The spending plan is an increase of $698,504, or 1.72 percent, over the current budget for the region, which oversees schools in Beacon Falls and Prospect.

The public hearing begins at 7 p.m. at Woodland Regional High School in Beacon Falls. Following the hearing, the board will approve a final budget proposal and send it to a public vote.

A district meeting to vote on the budget is scheduled for May 1 at Long River Middle School in Prospect. If the board sends the budget to a referendum, or if one is forced through a petition, the referendum will be May 2.

The $41.2 budget proposal is $217,582 less than the one Superintendent of Schools Michael Yamin presented to the board in late February.

“We’ve streamlined the budget to a point where it’s a good fluid budget,” said board Chair Sheryl Feducia during a budget workshop on March 22.

The region’s debt payment for the $47.5 million school building project was reduced by $160,000. Director of Finance and Business Operations Pamela Mangini said the district recently received a state reimbursement payment for the project. She said local officials don’t know when they’ll receive the payments and now that they have one in the bank they were able to reduce the debt for 2017-18.

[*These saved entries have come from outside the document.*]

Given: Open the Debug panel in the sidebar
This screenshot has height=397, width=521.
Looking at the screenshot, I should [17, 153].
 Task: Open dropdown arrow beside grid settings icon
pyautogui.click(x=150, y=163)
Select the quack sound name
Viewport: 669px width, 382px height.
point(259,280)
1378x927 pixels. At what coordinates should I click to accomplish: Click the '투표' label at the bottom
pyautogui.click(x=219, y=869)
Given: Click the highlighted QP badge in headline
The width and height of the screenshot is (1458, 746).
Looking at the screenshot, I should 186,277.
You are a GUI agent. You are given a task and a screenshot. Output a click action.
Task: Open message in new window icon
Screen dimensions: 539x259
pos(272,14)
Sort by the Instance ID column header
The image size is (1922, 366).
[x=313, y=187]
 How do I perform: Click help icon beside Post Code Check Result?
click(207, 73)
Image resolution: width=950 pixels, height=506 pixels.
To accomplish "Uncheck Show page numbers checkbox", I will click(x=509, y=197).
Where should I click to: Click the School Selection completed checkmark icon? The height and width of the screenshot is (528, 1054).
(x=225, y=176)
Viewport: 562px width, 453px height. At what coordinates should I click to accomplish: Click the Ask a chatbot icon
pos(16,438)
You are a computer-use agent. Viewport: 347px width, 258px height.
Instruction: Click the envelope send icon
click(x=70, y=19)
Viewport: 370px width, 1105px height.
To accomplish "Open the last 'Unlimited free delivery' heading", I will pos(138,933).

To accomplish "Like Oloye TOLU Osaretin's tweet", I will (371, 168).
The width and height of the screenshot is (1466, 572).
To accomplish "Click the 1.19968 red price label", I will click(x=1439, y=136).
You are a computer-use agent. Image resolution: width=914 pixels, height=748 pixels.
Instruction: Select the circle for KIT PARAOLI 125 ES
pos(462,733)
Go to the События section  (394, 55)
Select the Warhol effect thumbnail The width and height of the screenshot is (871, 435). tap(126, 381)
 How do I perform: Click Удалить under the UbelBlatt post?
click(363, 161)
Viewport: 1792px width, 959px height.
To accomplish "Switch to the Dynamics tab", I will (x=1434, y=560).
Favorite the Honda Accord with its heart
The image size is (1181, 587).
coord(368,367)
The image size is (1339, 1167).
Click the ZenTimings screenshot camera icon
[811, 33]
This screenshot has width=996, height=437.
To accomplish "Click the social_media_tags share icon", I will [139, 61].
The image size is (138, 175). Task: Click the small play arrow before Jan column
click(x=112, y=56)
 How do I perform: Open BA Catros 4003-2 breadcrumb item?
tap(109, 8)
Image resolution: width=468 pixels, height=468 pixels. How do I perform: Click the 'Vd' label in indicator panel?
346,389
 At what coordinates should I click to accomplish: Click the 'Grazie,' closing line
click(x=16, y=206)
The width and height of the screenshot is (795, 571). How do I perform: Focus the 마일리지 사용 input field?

The reductions from the budget presented in February also included cutting the equivalent of 1.5 full-time paraprofessionals and a full-time instructional aide for a $45,000 reduction.

These cuts are on top of proposed staff reductions that already included a full-time paraprofessional, a full-time instructional aide, a part-time reading specialist and the equivalent of 6.6 teaching positions. Three of those teaching positions are slated to be reduced at Laurel Ledge Elementary School.

The budget would add a part-time guidance counselor for the elementary schools — there is one that splits time between the two schools now — and a part-time special education secretary.

Employee salaries and benefits make up nearly 67 percent of the budget. Increases in these areas were partially offset by the staff cuts, but the region is looking at an 18.1 percent increase in health care costs.

Officials said last week that they are still out to bid for health care. They don’t expect the cost to come in higher than 18.1 percent and said it may come in a little bit lower.

As far as programs are concerned, the budget would add an afterschool world language enrichment program at the elementary level and an afterschool STEM (science, technology, engineering and math) program for elementary and middle school students. A new reading program for kindergarten, first and second grades would also be added.

The net education costs — the education expenses that are not covered by other revenues like state aid — for Beacon Falls and Prospect weren’t available as of this post. Officials will have estimates for the public hearing, though the exact net costs still depend largely on how the state budget plays out.

The towns’ net education costs are based on the average daily membership of students. The average daily membership for Prospect will increase to about 61.1 percent, while the percentage of Beacon Falls students will drop to about 38.9 percent in 2017-18. The ratio is roughly 60.8 percent Prospect students and 39.2 percent Beacon Falls students this year.

Yamin suggested last week that no further reductions be made to the budget proposal.

“I don’t think there’s anywhere else to cut right now,” he told the board.

Feducia said the board has done everything possible to keep the increase low without hurting students.

“The students are our main concern and the students are not suffering,” she said.

Yamin is scheduled to host an open forum on Saturday from 11 a.m. to 12:30 p.m. at district office, 30 Coer Road, Prospect, to discuss the budget. The forum was originally scheduled for March 25, but rescheduled to this weekend.

Editor’s note: This story has been updated to reflect a change in the time of the community forum on Saturday.